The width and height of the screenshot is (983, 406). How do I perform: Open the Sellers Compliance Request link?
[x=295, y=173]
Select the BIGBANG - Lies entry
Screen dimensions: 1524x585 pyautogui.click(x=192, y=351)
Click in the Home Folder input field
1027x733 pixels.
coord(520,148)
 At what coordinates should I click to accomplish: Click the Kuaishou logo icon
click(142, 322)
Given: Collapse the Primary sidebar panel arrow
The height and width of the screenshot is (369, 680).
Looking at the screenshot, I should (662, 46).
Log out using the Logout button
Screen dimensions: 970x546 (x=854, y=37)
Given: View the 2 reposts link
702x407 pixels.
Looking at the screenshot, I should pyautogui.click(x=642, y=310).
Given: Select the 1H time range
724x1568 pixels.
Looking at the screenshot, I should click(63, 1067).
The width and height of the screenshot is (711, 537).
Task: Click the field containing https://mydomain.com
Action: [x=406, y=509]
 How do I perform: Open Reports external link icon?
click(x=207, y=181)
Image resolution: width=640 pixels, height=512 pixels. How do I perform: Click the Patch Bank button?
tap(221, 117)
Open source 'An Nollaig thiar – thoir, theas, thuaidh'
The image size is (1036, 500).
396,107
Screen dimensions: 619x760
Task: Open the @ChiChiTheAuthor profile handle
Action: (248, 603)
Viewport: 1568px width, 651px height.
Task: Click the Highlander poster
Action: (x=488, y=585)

===============

TASK BRIEF: Lay out every line of the listing above as a numbered list, leaving out any blank lines.

ANSWER FOR THE TASK:
1. The width and height of the screenshot is (983, 406). How do I perform: Open the Sellers Compliance Request link?
2. [x=295, y=173]
3. Select the BIGBANG - Lies entry
4. Screen dimensions: 1524x585 pyautogui.click(x=192, y=351)
5. Click in the Home Folder input field
6. 1027x733 pixels.
7. coord(520,148)
8.  At what coordinates should I click to accomplish: Click the Kuaishou logo icon
9. click(142, 322)
10. Given: Collapse the Primary sidebar panel arrow
11. The height and width of the screenshot is (369, 680).
12. Looking at the screenshot, I should (662, 46).
13. Log out using the Logout button
14. Screen dimensions: 970x546 (x=854, y=37)
15. Given: View the 2 reposts link
16. 702x407 pixels.
17. Looking at the screenshot, I should pyautogui.click(x=642, y=310).
18. Given: Select the 1H time range
19. 724x1568 pixels.
20. Looking at the screenshot, I should click(63, 1067).
21. The width and height of the screenshot is (711, 537).
22. Task: Click the field containing https://mydomain.com
23. Action: [x=406, y=509]
24.  How do I perform: Open Reports external link icon?
25. click(x=207, y=181)
26. Image resolution: width=640 pixels, height=512 pixels. How do I perform: Click the Patch Bank button?
27. tap(221, 117)
28. Open source 'An Nollaig thiar – thoir, theas, thuaidh'
29. The image size is (1036, 500).
30. 396,107
31. Screen dimensions: 619x760
32. Task: Open the @ChiChiTheAuthor profile handle
33. Action: (248, 603)
34. Viewport: 1568px width, 651px height.
35. Task: Click the Highlander poster
36. Action: (x=488, y=585)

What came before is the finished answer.